School finished at 3:00 PM. Normally there was a mad rush to get home. Not on this day. All the boys from the senior room made their way to the ball alley, less than half a mile from the school gates, to witness the eagerly anticipated fight. The rules had already been agreed. Three rounds of three minutes. John Henry – the only boy with a watch – would act as time keeper. Gerard McDonagh, an honest lad, would referee. In the absence of a knock out, he would decide the winner. His decision was final; no appeal would be considered. The two opponents stood in the middle of the ball alley sizing each other up. They conceded nothing in age – both had been twelve on their last birthdays. In all other ways, the fight was a total mismatch. Henderson was at least two inches taller and a lot heavier than his rival. The two fighters stripped to their waists. On a different day, the romantics among the spectators might have been tempted to back the underdog. No such feelings were entertained by this bunch of little savages. They were there to back the winner. Jimmy Henderson was their man.
He did very well to survive the first round. Now, early in the second, Henderson catches him full on the nose, drawing bright red blood. A roar of appreciation rises from the onlookers. He looks up. A group of girls, Mary Clarke among them, have arrived. They are now standing at the back watching the fight with interest. A sickening feeling starts to build in his stomach. He is hit again, hard on the chin. His feels dizzy. His knees start to buckle.

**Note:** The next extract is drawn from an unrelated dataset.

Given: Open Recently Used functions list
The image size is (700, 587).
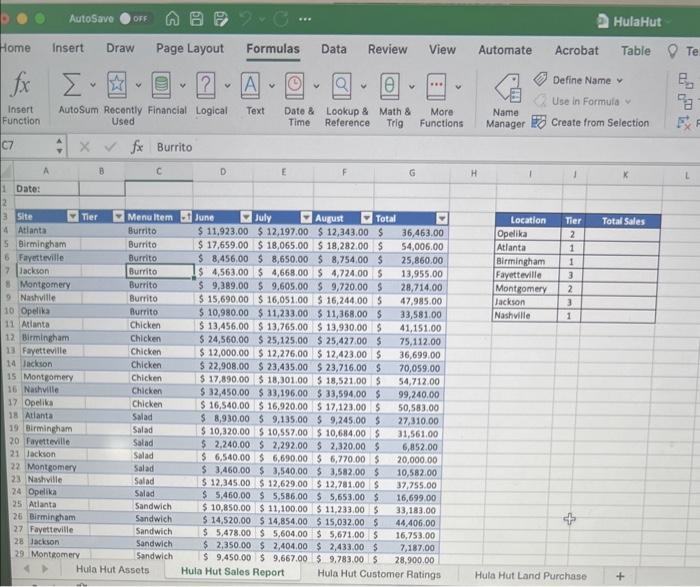Looking at the screenshot, I should (x=122, y=99).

Henderson stands over him, smirking ‘You are a dead man, Gavaghan‘. The crowd gather around with excitement to watch the knock out blow.
It never comes. Henderson’s younger sister, Geraldine, moves forward from the group of girls and stands between the two pugilists. ‘Leave him alone,’ she warns her brother ‘or I will tell mammy that you were fighting. You know what happened the last time’. Henderson backs off. Saved by a girl. The knock out blow would have been less painful.